━━ EXTRAIT DU TEXTE

Son successeur, Adolphe Bordes, était, sans le savoir, le numéro 1 mondial de la décarbonation. Il avait au sommet de sa gloire 40 clippers, les plus beaux et les plus rapides de l’histoire de la Marine à voiles. Ces navires exceptionnels, transportaient 5000 tonnes de marchandises, portaient 5000 m2 de toiles, fractionnées en 40 voiles, pouvaient filer à 15 nœuds mais avaient une vitesse moyenne de 6 à 7 nœuds !
Quand je pense qu’aujourd’hui, pour passer les critères IMO 2023, un grand nombre de navires n’auront d’autres choix que de réduire leur vitesse. Quelle leçon de l’histoire !!
D’autres dirigeants d’envergure se sont succédé pour présider notre organisation professionnelle, je souhaiterais en citer certains : Jules Charles-Roux, John Dal Piaz, Georges Phillipar, Pierre Edouard Cangardel, Francis Fabre, Tristan Vieljeux, Vincent Bolloré, et plus récemment nos amis Philippe Louis-Dreyfus, Raymond Vidil, Marc Chevallier et Jean-Marc Roué et tant d’autres entrepreneurs, hors-pair.
Notre métier d’Armateurs repose sur les qualités suivantes : esprit d’aventure économique, goût du risque, engagement social, sociétal, environnemental, sens du client, culture de la sécurité, et surtout respect des marins et des équipages. Nous nous battons pour un idéal qui est de faire flotter le pavillon français sur toutes les mers et les océans du monde.
Depuis 2600 ans, le port de Marseille demeure le creuset des grandes épopées maritimes de notre pays.

━━━━
━━ DONNÉES BRUTES

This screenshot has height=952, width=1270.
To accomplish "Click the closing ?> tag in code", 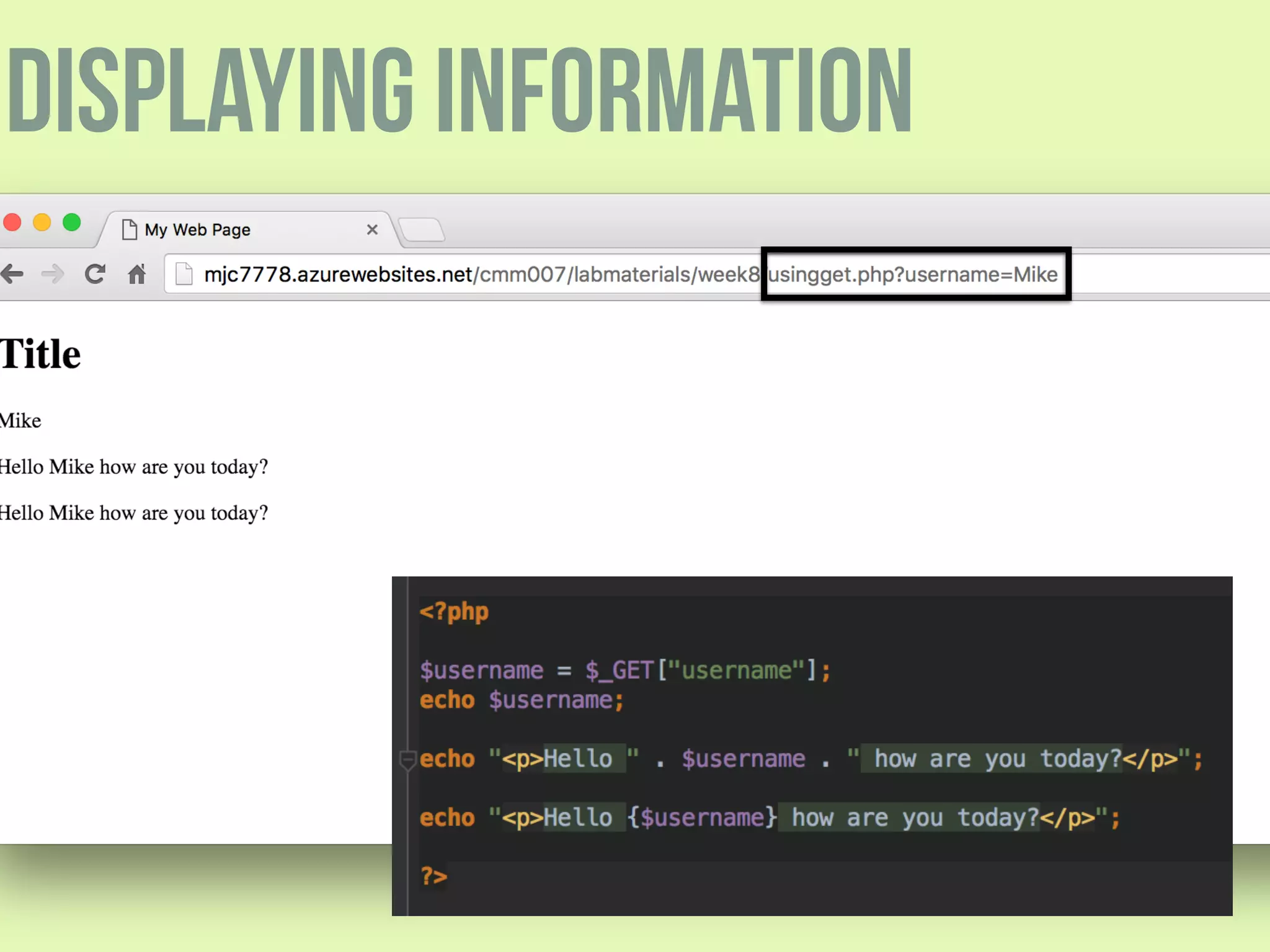I will click(x=433, y=876).
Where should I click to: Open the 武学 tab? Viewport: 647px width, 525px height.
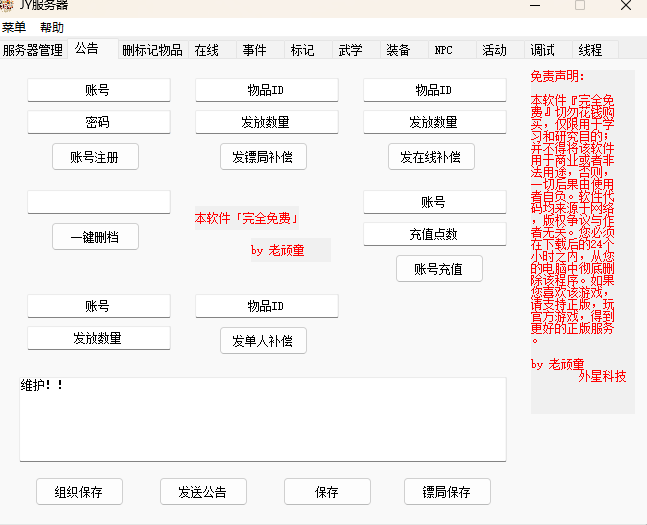[x=350, y=49]
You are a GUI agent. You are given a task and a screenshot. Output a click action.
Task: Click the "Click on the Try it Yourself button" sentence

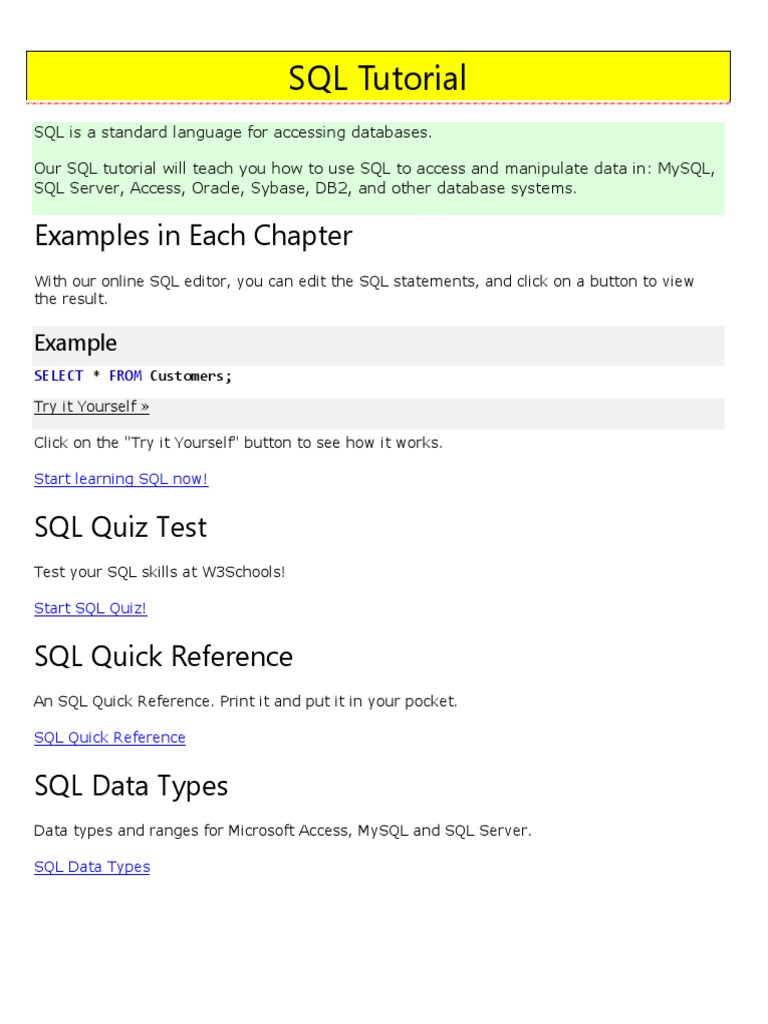[x=238, y=443]
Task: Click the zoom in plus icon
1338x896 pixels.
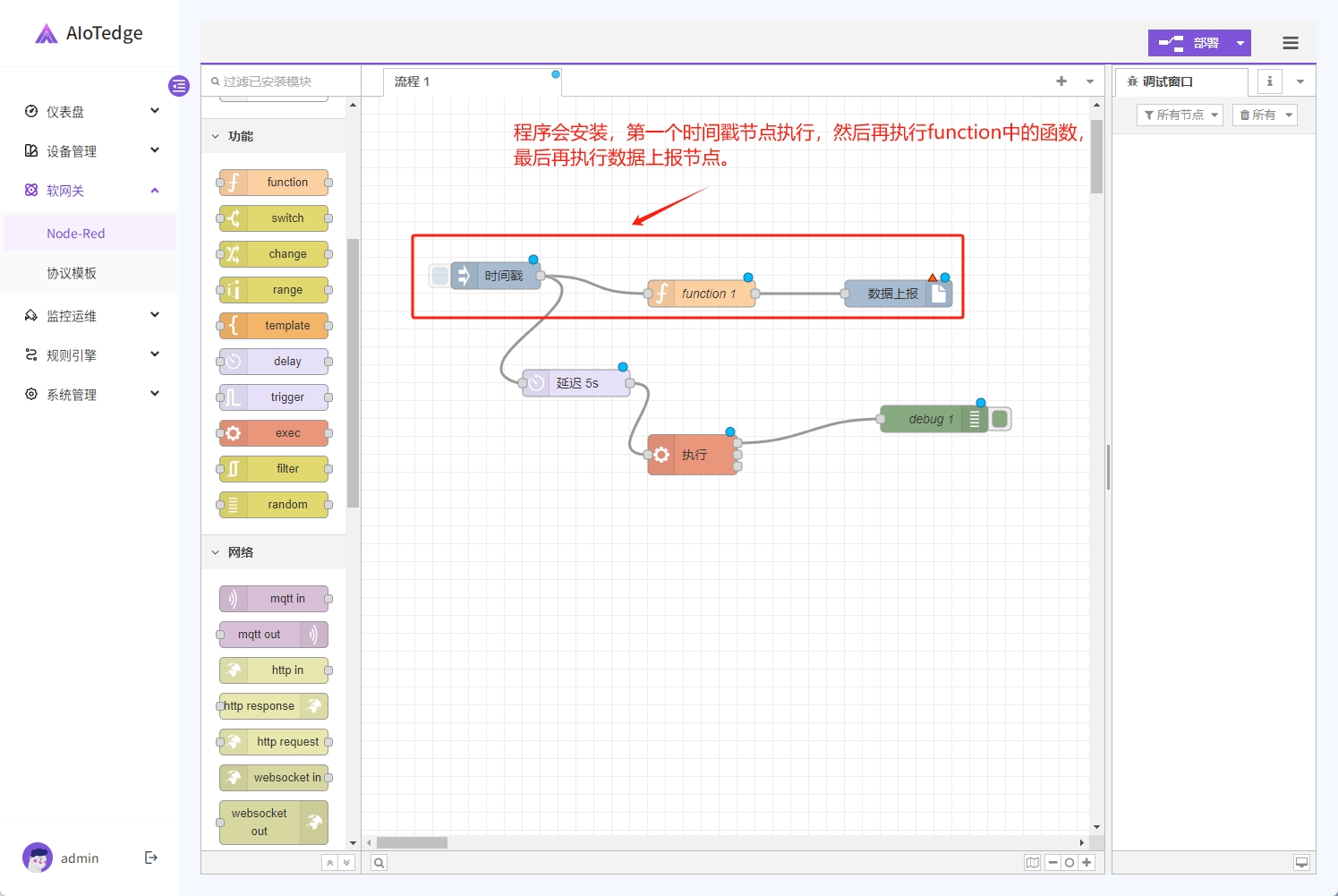Action: coord(1087,863)
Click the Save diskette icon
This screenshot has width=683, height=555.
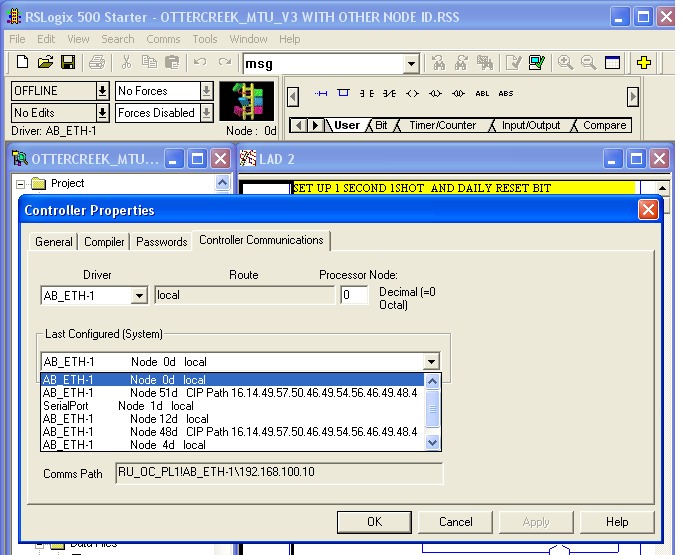click(68, 63)
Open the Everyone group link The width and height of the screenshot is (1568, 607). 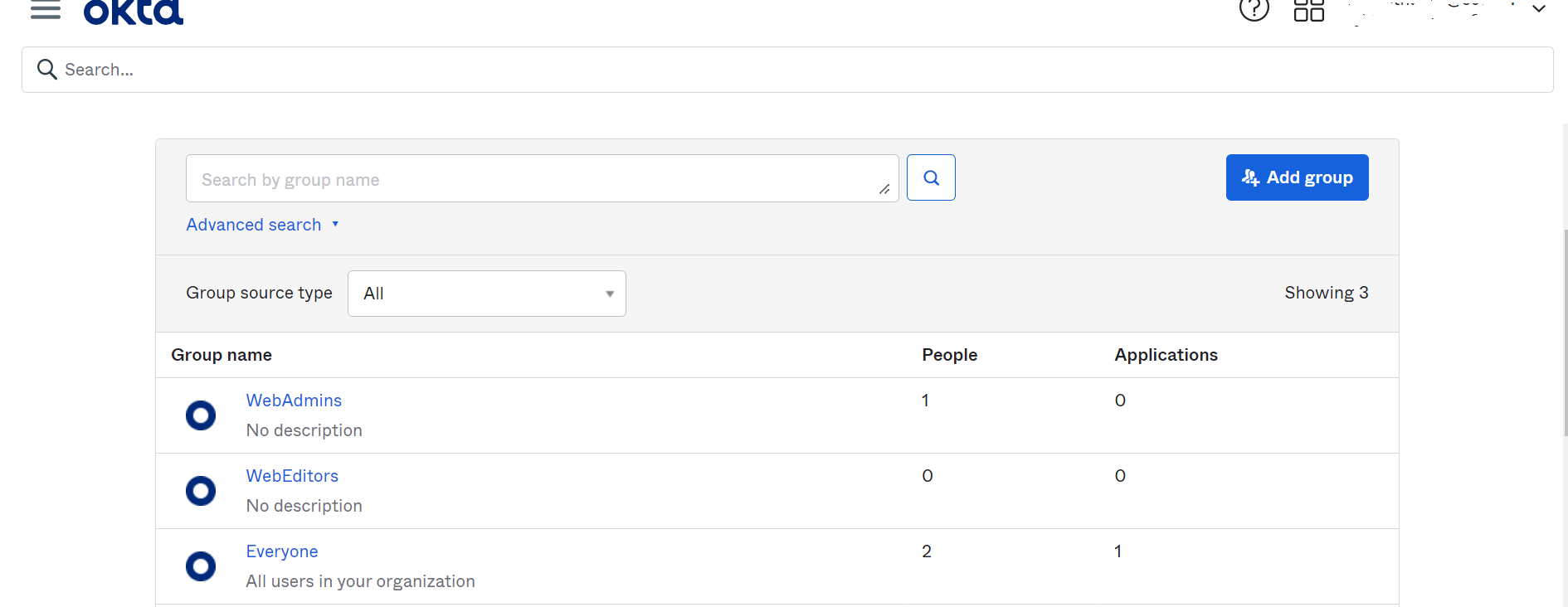[282, 551]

━━━━

CONSIGNE: Reproduisez le passage du texte sur les armateurs français compris entre « Notre métier d’Armateurs » et « de notre pays. », ces deux bornes incluses. Ce matériel n'a aucun rôle dans l'exercice.

RÉSULTAT ATTENDU:
Notre métier d’Armateurs repose sur les qualités suivantes : esprit d’aventure économique, goût du risque, engagement social, sociétal, environnemental, sens du client, culture de la sécurité, et surtout respect des marins et des équipages. Nous nous battons pour un idéal qui est de faire flotter le pavillon français sur toutes les mers et les océans du monde.
Depuis 2600 ans, le port de Marseille demeure le creuset des grandes épopées maritimes de notre pays.